Post
Topic
Board Altcoin Discussion
Re: Even though BTS devs are greedy, it's still better tech than NXT and NuBits
by
Come-from-Beyond
on 17/01/2015, 17:13:54 UTC
Come-from-Beyond, I think some of that may be outdated, describing an older version of DPOS. Specifically,

Quote
- At all times no delegate may have more than 2% of the vote. Any transaction or block that would give a delegate more than 2% of the vote is to be rejected.

I could be somehow mistaken, but this does not seem to be the case.
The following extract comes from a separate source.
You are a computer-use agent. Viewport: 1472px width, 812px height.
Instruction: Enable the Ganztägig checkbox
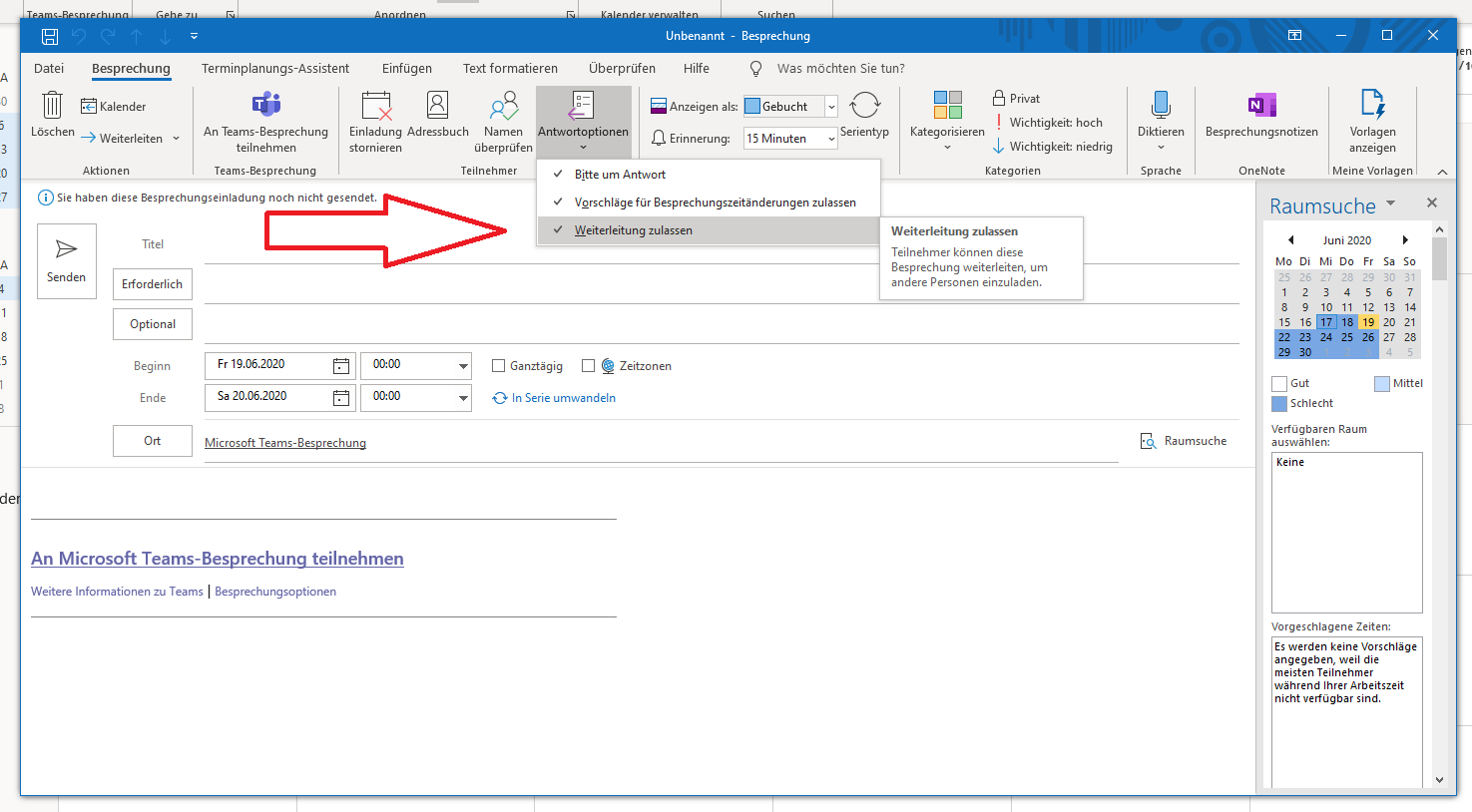pos(498,366)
I interpreted 2% vote limit as a way to force stakeholders to vote for at least 50 delegates. If it means that none of the delegates is allowed to generate more than 2% of blocks then the attack above will lead to exclusion of 33% of legit delegates and 33% of rogue delegates from block generation process (because they can't sign another chain if they already signed the attacker's one). And this leads to worse consequences. The attackers may get more than 33% of slots in the next top 66 delegates that will replace current leaders (assuming that it's easier to be in top 200 than in top 100).


Edit:

Such "rating grinding" attack (when rogue delegates commit suicide and force some honest delegates to be excluded too) is a neat feature for attackers. In this case no need to have 33 delegates, N attackers can be fired together with N+M honest delegates (the same way as 51% attack can be conducted with less than 51% of hashing power). Repeating this process the attackers may slowly increase percentage of occupied slots... Note that I don't know BitShares internals very well, if someone explained the process of firing of delegates it would help to assess how feasible "rating grinding" is.